Wednesday, January 25, 2012

Seeking solutions in Chester Upland

We went searching for answers to the financial riddle that is the Chester Upland School District last night on our live Internet broadcast, “Live From the Newsroom.”

Our guest was state Rep. Thaddeus Kirkland, D-159, of Chester. The representative joined us via the phone from his office in Harrisburg, where the Legislature is in session.

We also were expecting Thomas Persing, the assistant superintendent of Chester Upland, to join us in the office, but he had a conflict come up at the last moment and had to cancel.

If you missed the show you can watch the full replay here.

A lot of people talk about Chester Upland, about its money problems, and its future. Not nearly as many people have an idea of what to do about it.

The state Education Department is apparently considering a 'Special Board of Control' to take over the district. You can read about that plan here.

Kirkland has a different idea, and he talked about it last night.

First off, he plans to meet with state Auditor General Jack Wagner this morning about his request for a forensic audit of the school district’s finances.

Seems like a good idea. Last week the district was flat broke. They weren’t going to be able to pay their bills – or their staff – until a federal judge ordered the state to turn over $3.2 million to tide them over until the end of the month.

But that’s not really an answer. It's the result of a lawsuit filed by the district against Corbett and the state Education Department. Since then Gov. Tom Corbett and Sen. Dominic Pileggi, R-9, of Chester, held something of a summit about Chester Upland with the Delco delegation in Harrisburg.
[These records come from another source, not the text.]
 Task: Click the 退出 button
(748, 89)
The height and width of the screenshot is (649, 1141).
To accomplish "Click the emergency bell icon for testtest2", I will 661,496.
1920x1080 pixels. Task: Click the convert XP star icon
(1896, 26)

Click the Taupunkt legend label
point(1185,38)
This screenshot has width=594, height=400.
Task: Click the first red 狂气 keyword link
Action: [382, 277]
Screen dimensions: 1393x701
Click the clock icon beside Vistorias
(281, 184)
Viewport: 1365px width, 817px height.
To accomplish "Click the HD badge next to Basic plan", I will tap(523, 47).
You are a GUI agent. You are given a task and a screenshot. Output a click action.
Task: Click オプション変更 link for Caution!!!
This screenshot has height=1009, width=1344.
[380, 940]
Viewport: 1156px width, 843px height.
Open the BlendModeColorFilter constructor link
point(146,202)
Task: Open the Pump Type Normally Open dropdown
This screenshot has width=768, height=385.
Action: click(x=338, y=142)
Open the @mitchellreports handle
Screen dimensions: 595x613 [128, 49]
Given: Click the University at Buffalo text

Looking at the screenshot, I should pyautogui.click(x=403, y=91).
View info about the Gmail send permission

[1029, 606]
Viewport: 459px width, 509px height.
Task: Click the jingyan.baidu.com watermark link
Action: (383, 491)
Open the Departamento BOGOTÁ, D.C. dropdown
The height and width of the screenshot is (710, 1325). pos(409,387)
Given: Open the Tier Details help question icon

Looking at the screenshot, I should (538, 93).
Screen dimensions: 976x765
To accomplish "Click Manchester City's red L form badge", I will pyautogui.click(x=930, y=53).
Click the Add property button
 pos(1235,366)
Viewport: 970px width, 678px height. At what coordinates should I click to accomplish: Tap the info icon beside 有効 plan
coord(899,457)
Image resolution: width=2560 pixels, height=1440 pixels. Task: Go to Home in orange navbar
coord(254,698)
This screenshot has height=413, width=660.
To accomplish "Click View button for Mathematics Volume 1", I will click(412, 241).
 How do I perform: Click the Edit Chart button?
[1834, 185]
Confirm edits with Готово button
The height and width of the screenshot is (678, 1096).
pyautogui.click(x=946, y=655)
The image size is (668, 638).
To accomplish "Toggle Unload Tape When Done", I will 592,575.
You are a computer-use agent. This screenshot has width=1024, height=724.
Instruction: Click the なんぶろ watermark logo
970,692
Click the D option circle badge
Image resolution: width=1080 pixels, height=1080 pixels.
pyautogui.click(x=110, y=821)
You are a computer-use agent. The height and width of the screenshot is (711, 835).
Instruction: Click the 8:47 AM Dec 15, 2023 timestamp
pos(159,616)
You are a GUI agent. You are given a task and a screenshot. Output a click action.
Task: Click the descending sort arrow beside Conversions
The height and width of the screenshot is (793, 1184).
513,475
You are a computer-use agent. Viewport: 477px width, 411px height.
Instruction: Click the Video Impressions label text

There was lots of talk, not much in the way of solutions, other than a pledge to keep the schools open the remainder of the year.

Of course, there’s always the option of just throwing more money at the situation.

Even Kirkland concedes that hasn’t worked.

Here’s what he wants to do. He wants to place the district not back under state control, where it spent 16 years, but instead under the wing of the city and new Mayor John Linder.

Linder is a longtime educator and has experience in running a charter school.

I have no idea if the mayor, who as you might guess has a pretty full plate in the city in the early days of his administration, is interested. I also don’t know what kind of reaction it would get from the elected school board, which has been back in control for the last 18 months.

It likely would take an act of the state Legislature to pull it off, but it is at least something no one else has considered.

Give Kirkland credit for that.

Today we’ll go about getting more reaction to Kirkland’s idea.

And a reminder to Gov. Corbett, Sen. Pileggi, anyone from the school district and the state Education Department: Our invitation stands. If you want to come on the show and talk about the problems facing the district, feel free. You can reach me at 610-622-8818, or email me at

I can be an equal opportunity publicist. I have the platform. Now I need more people to get involved.

In the meantime, our thanks to Rep. Kirkland for coming on the show.


Anonymous Anonymous said...

They need to desegregate the school district. Unfortunately, the neighboring school districts won't take the kids.

January 25, 2012 at 7:16 PM 
Anonymous Anonymous said...

Phil, can you please explain how simply turning CUSD over to Mayor Linder is a solution to anything? Where is the plan? If you look at the first month of the Mayor's administration, the only "plan" seems to be to get rid of qualified people and replace them with their own political and less than qualified friends. How long are you going to give the administration a honeymoon before you start asking the hard questions?